START EXCERPTED DATA

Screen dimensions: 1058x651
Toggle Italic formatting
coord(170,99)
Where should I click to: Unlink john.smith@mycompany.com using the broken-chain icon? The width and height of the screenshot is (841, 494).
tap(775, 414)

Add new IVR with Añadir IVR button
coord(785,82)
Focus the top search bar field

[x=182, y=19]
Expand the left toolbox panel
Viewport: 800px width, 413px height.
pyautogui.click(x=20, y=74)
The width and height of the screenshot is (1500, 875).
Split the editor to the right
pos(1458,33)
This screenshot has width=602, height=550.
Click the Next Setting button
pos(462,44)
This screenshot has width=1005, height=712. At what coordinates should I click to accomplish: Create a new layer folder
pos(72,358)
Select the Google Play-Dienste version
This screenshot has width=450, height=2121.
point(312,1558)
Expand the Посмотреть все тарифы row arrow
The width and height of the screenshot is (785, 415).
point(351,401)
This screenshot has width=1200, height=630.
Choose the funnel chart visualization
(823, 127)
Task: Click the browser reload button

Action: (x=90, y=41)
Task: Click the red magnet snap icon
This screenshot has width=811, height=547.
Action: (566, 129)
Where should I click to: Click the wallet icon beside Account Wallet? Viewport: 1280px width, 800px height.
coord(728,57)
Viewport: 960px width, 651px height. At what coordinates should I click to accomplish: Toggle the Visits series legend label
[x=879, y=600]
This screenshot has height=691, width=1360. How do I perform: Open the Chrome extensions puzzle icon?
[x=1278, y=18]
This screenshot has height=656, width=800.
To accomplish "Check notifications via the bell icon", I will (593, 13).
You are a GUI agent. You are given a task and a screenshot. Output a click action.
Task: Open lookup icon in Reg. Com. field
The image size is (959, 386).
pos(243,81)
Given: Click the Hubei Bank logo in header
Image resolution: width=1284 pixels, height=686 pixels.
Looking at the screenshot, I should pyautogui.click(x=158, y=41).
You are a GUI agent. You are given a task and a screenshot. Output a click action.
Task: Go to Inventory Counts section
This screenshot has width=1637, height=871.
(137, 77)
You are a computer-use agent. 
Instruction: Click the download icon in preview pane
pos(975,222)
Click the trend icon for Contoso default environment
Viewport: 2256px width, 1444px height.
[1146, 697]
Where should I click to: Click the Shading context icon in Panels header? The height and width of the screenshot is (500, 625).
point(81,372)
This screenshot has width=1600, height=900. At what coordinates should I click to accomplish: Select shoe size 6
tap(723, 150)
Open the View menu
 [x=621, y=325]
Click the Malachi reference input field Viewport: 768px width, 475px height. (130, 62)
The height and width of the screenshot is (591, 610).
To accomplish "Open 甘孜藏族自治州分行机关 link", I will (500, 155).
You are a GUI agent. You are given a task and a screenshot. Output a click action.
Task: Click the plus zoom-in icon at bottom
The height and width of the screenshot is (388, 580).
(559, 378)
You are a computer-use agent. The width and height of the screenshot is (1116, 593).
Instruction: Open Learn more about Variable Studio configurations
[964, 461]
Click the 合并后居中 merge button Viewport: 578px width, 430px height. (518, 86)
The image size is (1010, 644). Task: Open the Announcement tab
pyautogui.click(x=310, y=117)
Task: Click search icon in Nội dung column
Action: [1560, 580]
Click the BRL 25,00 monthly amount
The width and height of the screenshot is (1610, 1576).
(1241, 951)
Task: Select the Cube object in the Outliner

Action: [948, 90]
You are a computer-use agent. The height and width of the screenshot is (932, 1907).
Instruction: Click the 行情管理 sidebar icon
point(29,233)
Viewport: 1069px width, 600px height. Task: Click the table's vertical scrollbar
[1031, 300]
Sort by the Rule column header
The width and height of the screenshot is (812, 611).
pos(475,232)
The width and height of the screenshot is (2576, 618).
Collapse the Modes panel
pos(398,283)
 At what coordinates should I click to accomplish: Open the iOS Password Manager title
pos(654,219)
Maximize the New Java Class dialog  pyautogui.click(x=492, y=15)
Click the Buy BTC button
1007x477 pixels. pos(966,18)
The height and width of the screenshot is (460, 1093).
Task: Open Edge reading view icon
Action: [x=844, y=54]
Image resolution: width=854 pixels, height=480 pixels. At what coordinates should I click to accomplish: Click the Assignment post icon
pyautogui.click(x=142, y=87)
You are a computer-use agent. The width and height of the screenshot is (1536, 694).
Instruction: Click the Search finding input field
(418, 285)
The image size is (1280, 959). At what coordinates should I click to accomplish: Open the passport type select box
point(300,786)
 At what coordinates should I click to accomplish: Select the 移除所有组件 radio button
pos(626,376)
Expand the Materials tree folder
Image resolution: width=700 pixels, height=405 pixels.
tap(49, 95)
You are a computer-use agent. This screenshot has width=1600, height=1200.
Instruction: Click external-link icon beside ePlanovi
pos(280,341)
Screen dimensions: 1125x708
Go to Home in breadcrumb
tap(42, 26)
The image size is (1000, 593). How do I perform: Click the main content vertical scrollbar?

END EXCERPTED DATA

#### DESCRIPTION OF THE TASK:
Copy out every line of the listing that contains the string "will".

#### EXERCISE ANSWER:
To accomplish "Check notifications via the bell icon", I will (593, 13).
To accomplish "Open 甘孜藏族自治州分行机关 link", I will (500, 155).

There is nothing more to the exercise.